By Ed Schwartz
This is an actual paragraph from an important wine critic:
“…is a real treat as this cuvée flirts with perfection. Already revealing some pink and amber at the edge, the color is surprisingly evolved for a wine from this vintage. However, that’s deceptive as the aromatics offer incredible aromas of dried flowers, beef blood, spice, figs, sweet black currants and kirsch, smoked game, lavender, and sweaty but attractive saddle leather-like notes. Full-bodied and massively endowed, with abundant silky tannins, it possesses the balance to age for 30+ years.”
If you recoiled in horror at the flowery, bizarrely erotic language used to describe a perfectly fine cabernet sauvignon, you’re not alone. (The offending reviewer shall remain nameless. OK, fine. It’s the inimitable Robert Parker.) After approximately two years spent locked in a room debating the merits of beef blood as a label for Beaujolais and cat piss for a sauvignon blanc, an important federal agency, the Bureau of Annoying Wine Clichés (BAWC), has banned many outrageous wine clichés and impenetrable adjectives that have been abused by wineries, wine writers and wine geeks for far too many years.
T. Farnsworth Upshot, chairman of the watchdog group, admits the 250-page report was long overdue. “The first to go are pencil lead shavings, old saddle leather, wet dog, cat piss, forest floor, wild nettles and tobacco,” Farnsworth tells me. “No one on our committee had ever tasted actual pencil lead, aka graphite, and, frankly, no one wanted to. The same can be said for cat piss, only more so.”
If you want to impress your friends and frenemies, use the chemical term for the latter: p-mentha-8-thiol-3-one. I did wonder whether there was any difference in taste between No.1 pencil lead and No.2. As for beef blood, I’ll take a pass.
Other clichés left on the cutting room floor are phrases that make no sense. No sense at all. One culprit, “This wine is powerful but with a great deal of finesse,” seems an oxymoron, and the longer I look at it, the more baffling it becomes. “Weightless finesse” is another offender. Frankly, I’d like my wine to weigh something, considering the big bucks I had to pay for it.
The agency dedicated a full 25 pages to terroir, that insufferable French term signifying the geographical conditions where a vineyard grows. In the United States, winemakers fearful of wine lovers mutilating the pronunciation of terroir note that wine has a “sense of place.” I don’t get it. By the absurd reasoning of terroir snobs, a wine that was flat-out delicious and crafted with a cabernet sauvignon from Napa and a dollop of merlot from Sonoma, therefore without a sense of place, could be somehow inferior when it is actually superior. All because it did not come from a single plot of land. As the French say, “What happens in Burgundy stays in Burgundy.” Leave terroir to them.
Five pages of the report were given over to the complete elimination of the phrase “Great wines start in the vineyards.” In 2015, at least 345 wineries in California adopted this lazy marketing catchphrase, making it the biggest wine cliché ever recorded. I suggest an alternative: “Great wines end in the winery.”

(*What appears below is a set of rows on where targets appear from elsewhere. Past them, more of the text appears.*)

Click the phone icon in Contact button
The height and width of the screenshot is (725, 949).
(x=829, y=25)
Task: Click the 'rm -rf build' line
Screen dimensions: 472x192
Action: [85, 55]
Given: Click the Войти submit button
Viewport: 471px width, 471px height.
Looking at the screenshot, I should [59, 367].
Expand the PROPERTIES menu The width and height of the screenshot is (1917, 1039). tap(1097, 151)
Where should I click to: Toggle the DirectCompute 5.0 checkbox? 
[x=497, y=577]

The second overused phrase is “Pinot noir is the Holy Grail of winemaking.” Please, God, let’s have separation of church and winery.
The committee failed to address my personal gripe: the use of the words bubbly, champers and fizzies in place of champagne. This is the noblest wine of all, thankyouverymuch.
In addition, I’m highly annoyed by “We make our wine with passion.” I don’t know about you, but I’d much prefer wine made by a brilliant winemaker who really knows his or her stuff over wine from a passionate vintner without a lot of knowledge or experience.
Call me a curmudgeon. In my book, talent trumps passion.